David "Fathead" Newman was an extraordinary jazz and rhythm-and-blues saxophone player who worked as a sideman with Ray Charles and recorded with Aretha Franklin, B.B. King, Joe Cocker, Gregg Allman, Dr. John, and Natalie Cole. He also put out 38 albums under his own name.
While Fathead may have made beautiful music, a new study shows that putting fat together with your head is not a pretty combination.
A study published in JAMA Network Open reveals that having excess fat in general, and excess belly fat specifically, can lead to brain injury and cognitive impairment. Furthermore, the study found that excess body fat assaults the brain in ways that are additional to the damage (mini-strokes, strokes, dementia, and more) that causes cardiovascular diseases related to excess body fat. That’s double trouble.
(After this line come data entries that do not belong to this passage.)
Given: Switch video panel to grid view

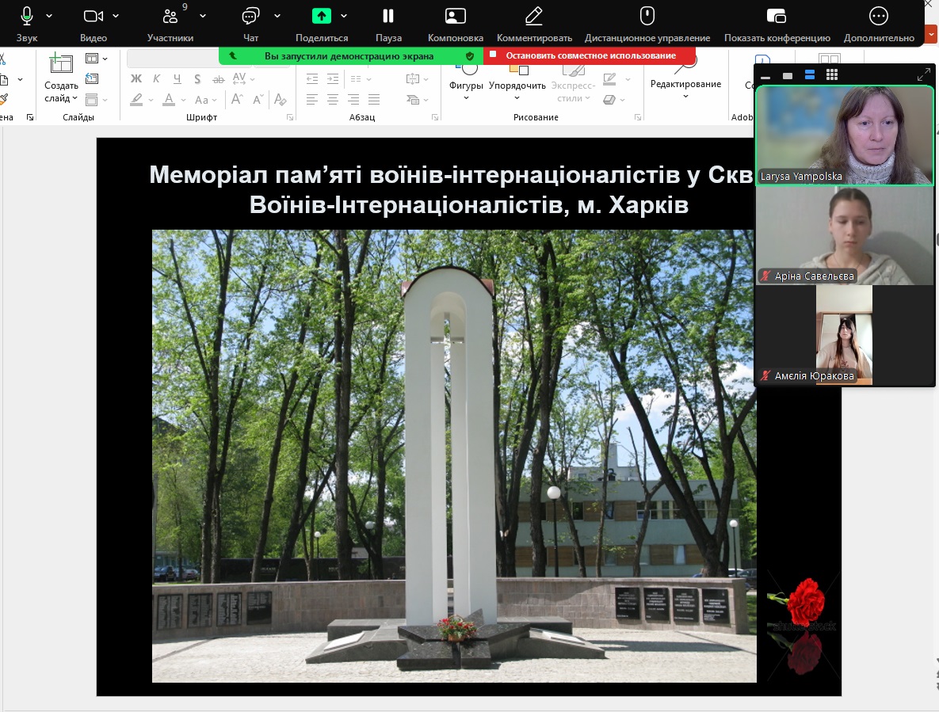Looking at the screenshot, I should point(832,74).
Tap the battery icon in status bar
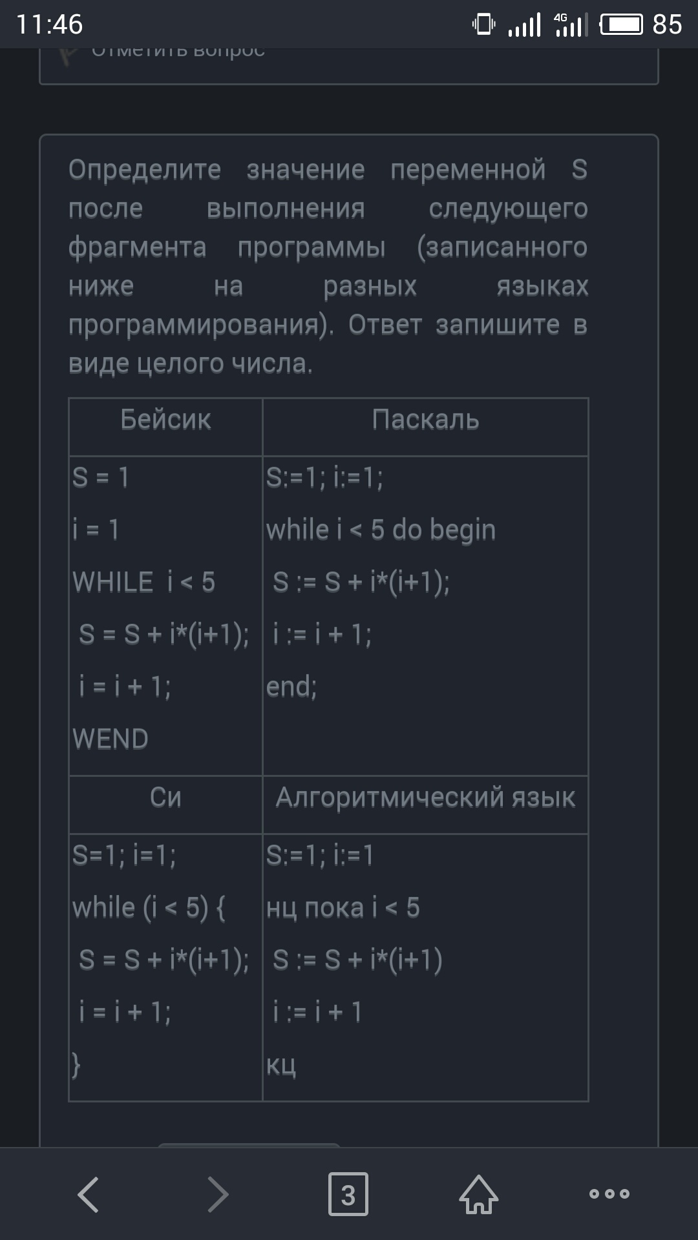The width and height of the screenshot is (698, 1240). coord(621,25)
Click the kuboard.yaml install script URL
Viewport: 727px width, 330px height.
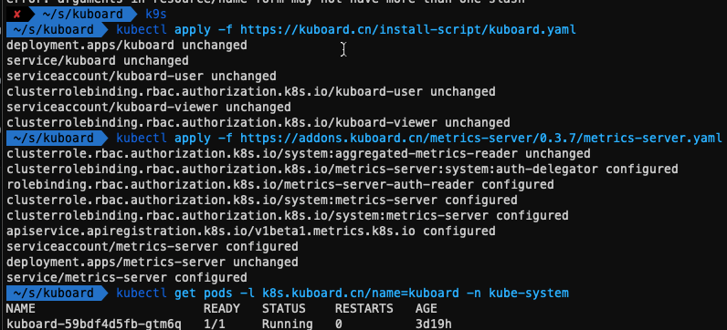[x=408, y=30]
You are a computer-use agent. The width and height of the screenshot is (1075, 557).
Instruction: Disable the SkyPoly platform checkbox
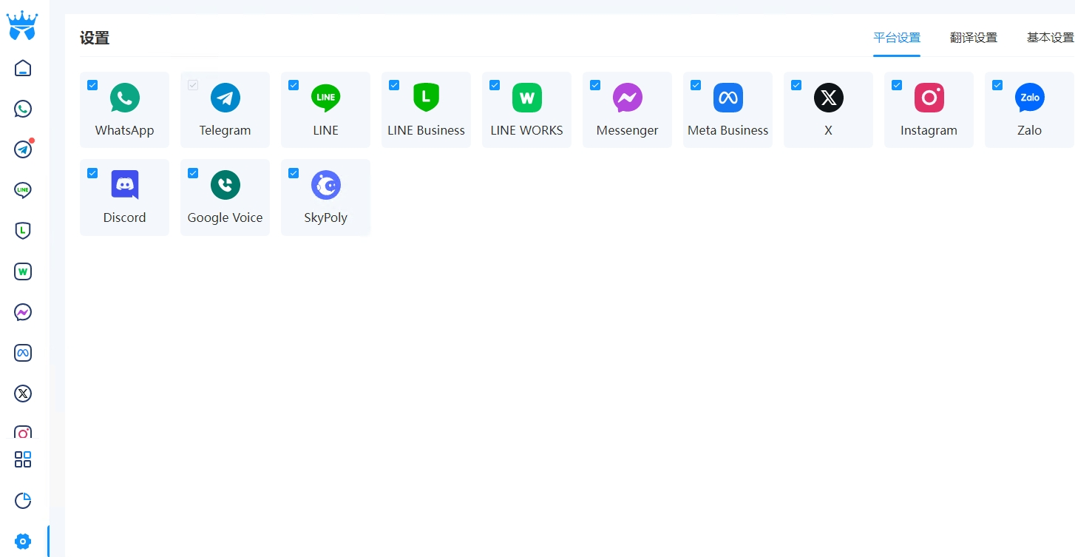tap(294, 173)
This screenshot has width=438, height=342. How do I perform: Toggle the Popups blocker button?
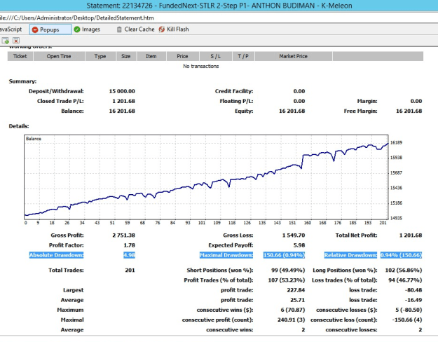[x=50, y=29]
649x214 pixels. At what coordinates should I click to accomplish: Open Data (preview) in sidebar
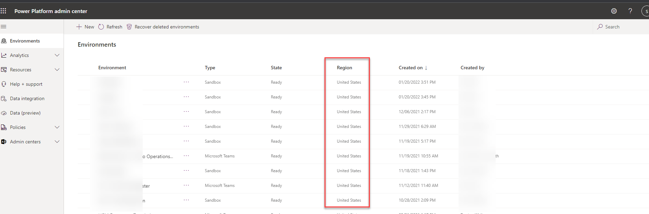coord(25,113)
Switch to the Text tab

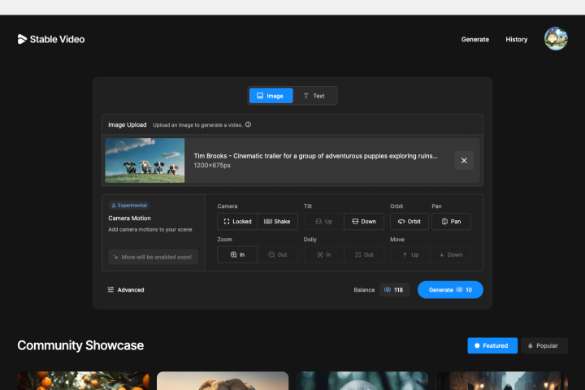point(314,96)
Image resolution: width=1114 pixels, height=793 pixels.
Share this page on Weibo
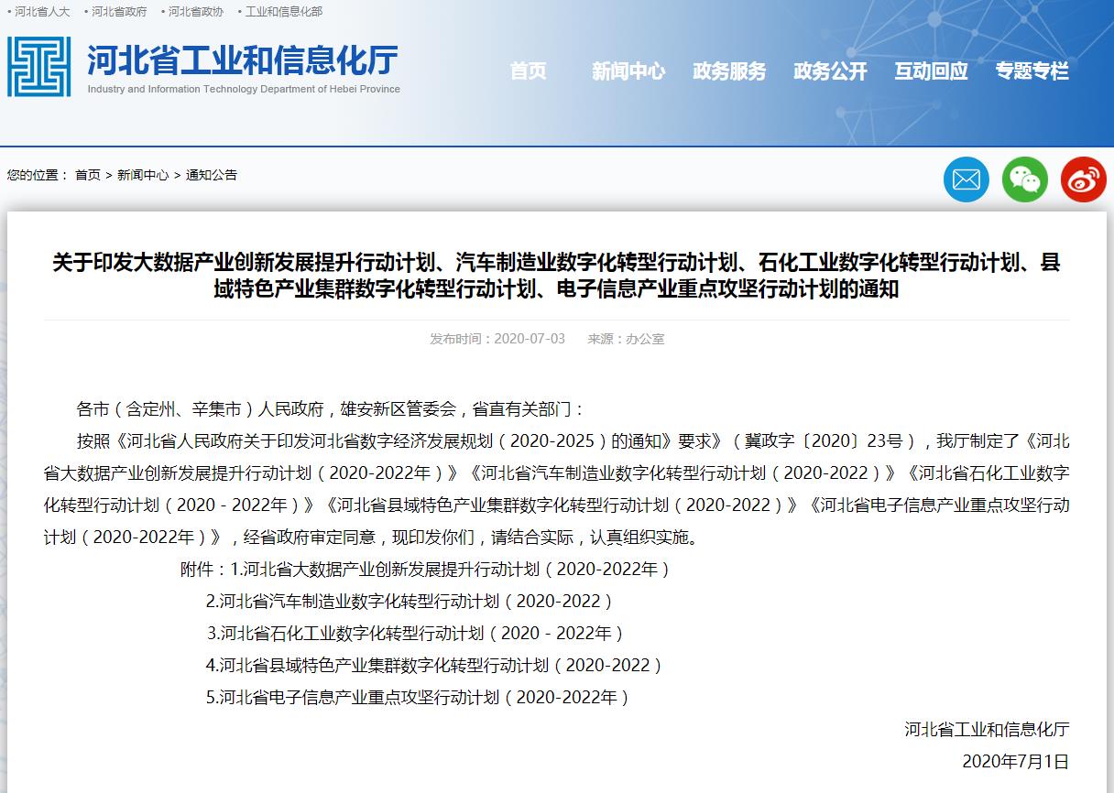pos(1083,179)
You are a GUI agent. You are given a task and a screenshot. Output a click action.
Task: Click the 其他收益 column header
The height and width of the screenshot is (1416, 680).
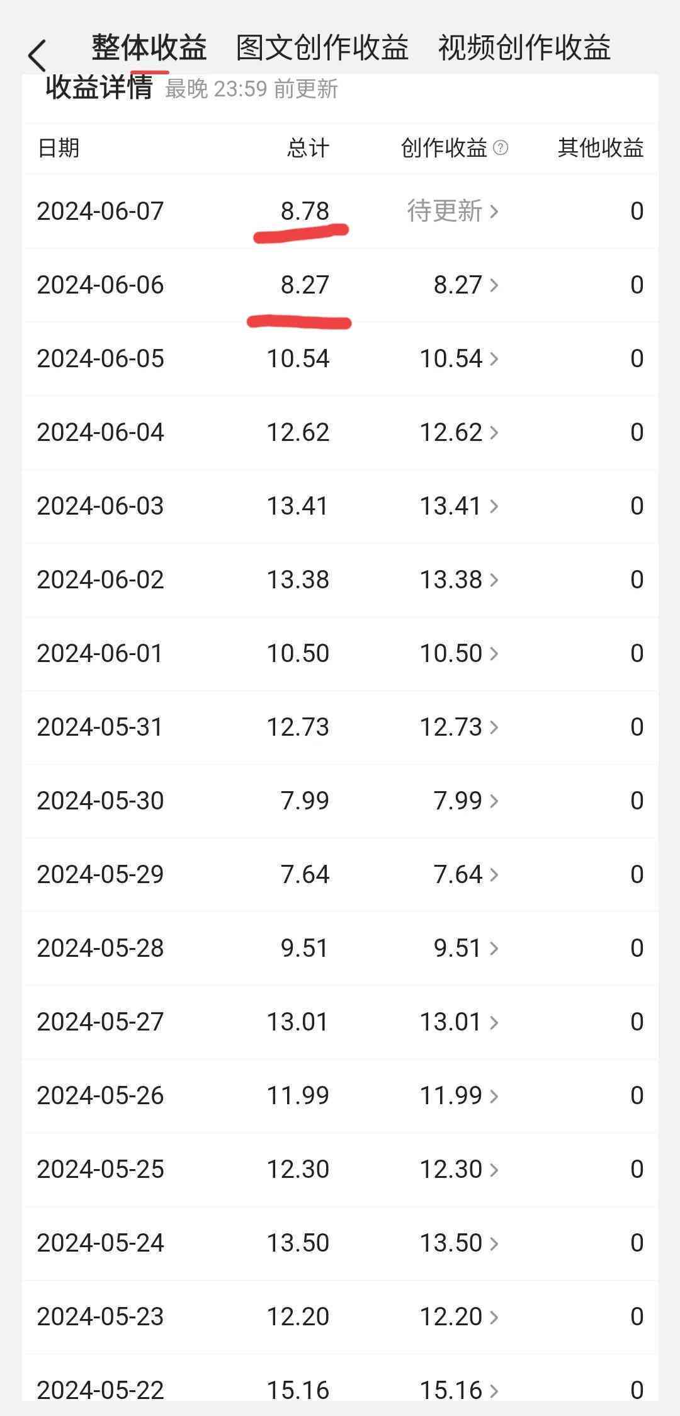601,148
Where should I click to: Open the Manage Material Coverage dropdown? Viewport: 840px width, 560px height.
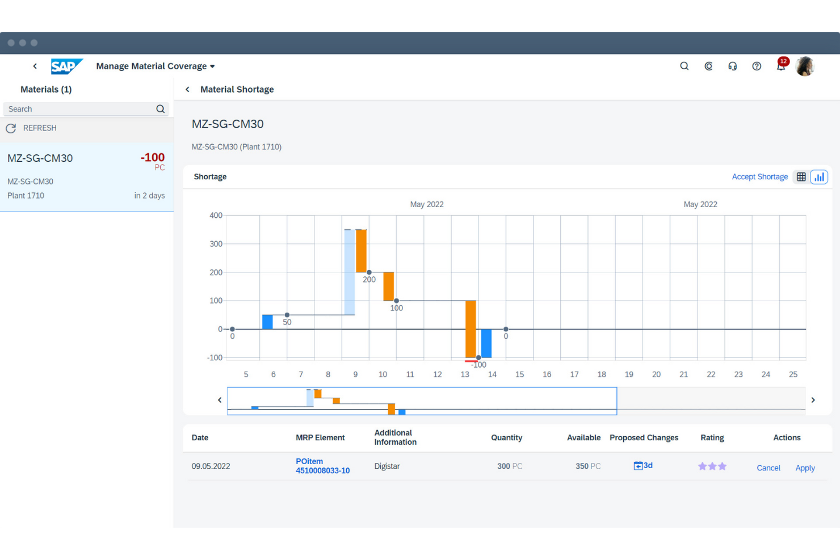(x=212, y=66)
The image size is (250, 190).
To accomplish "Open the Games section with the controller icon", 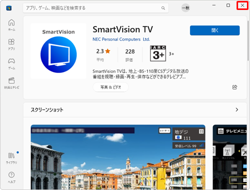I will coord(12,64).
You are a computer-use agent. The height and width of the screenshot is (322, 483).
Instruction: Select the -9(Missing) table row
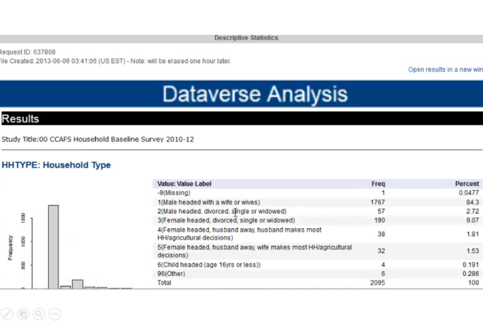[174, 193]
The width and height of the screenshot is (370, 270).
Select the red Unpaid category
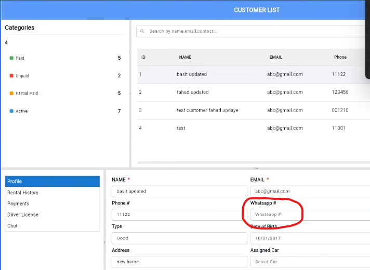point(22,76)
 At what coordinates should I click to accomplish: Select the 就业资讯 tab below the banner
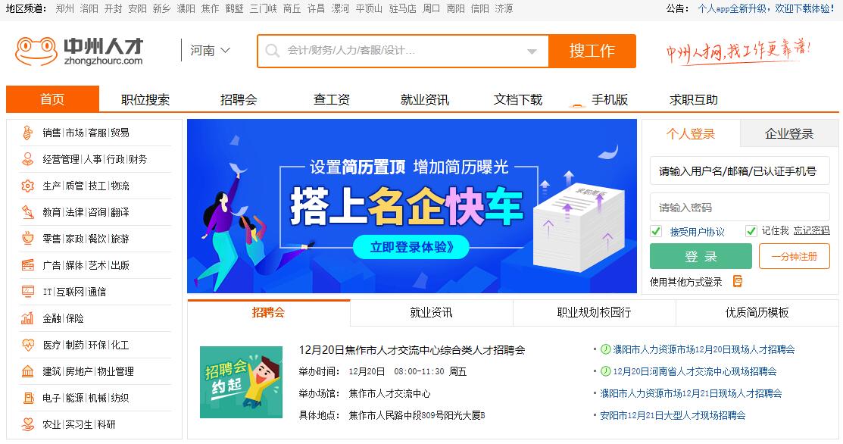(431, 312)

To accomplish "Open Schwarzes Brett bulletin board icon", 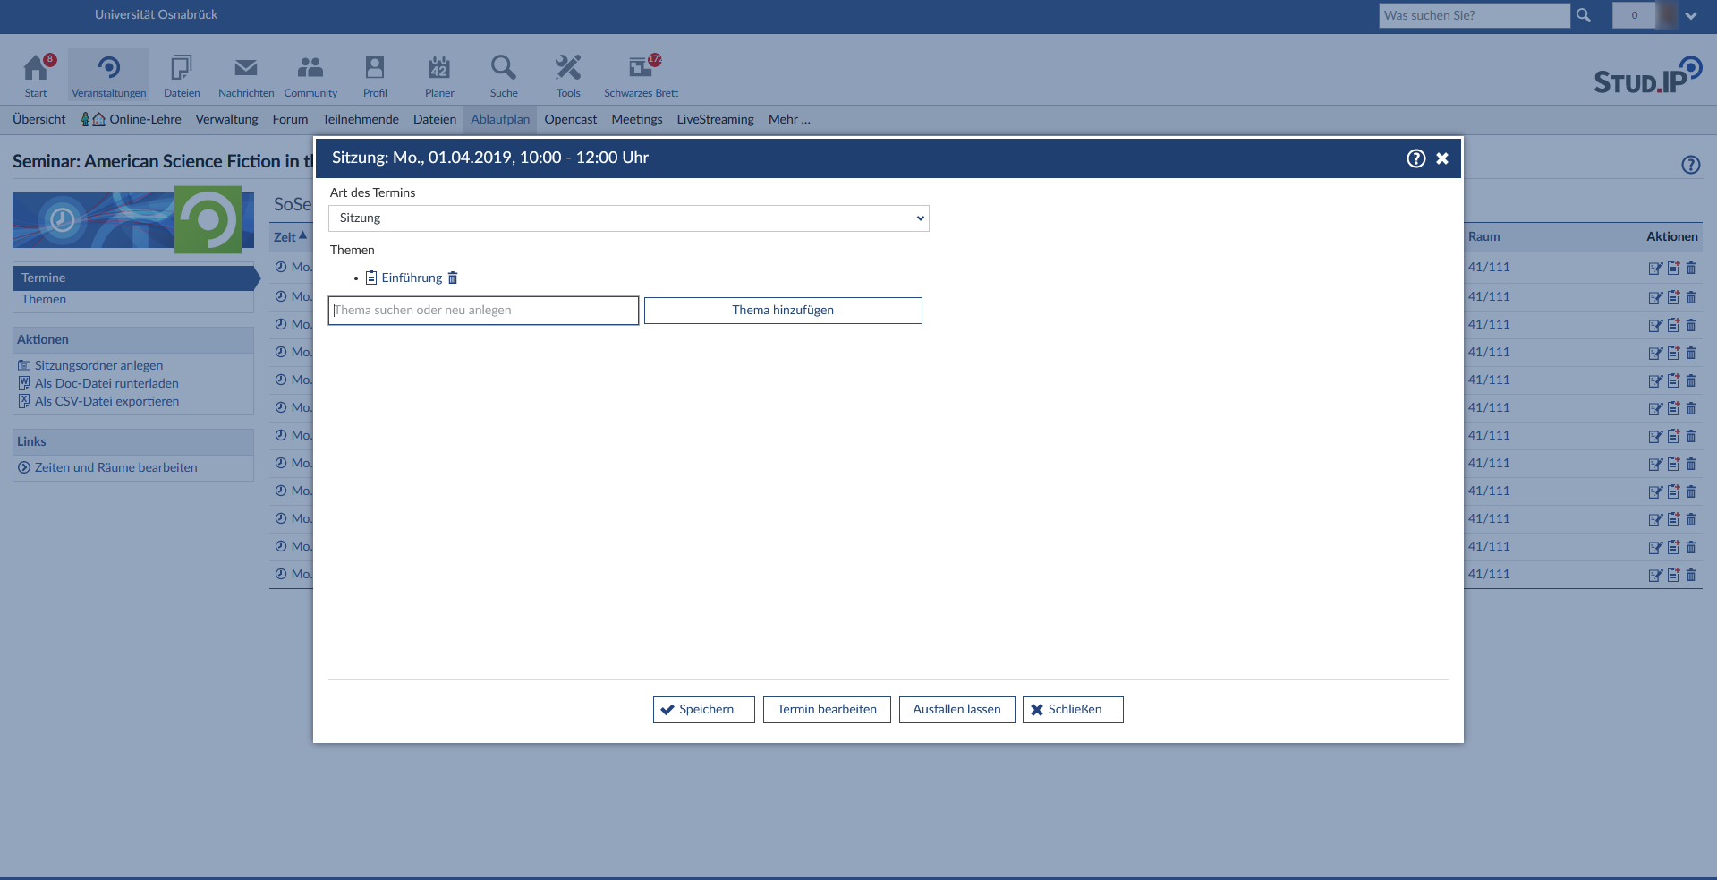I will click(x=641, y=68).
The researchers looked at data from two studies of 9,189 adults ages 30 to 75. They found that those with the most body fat had impaired cognition associated with three years' extra brain aging compared to leaner study participants. And that was just in the three to 11 years that the study participants were tracked. Excess body fat for decades probably harms brainpower even more.
The three best ways to reduce excess body fat are eating a plant-based diet free of red and processed meats, added sugars, syrups and ultra-processed foods; consuming most your food before 3 p.m.; getting 300 minutes of activity weekly; and sleeping seven to eight hours a night.
Do those things, and you’re likely to be a "smarthead" for years to come.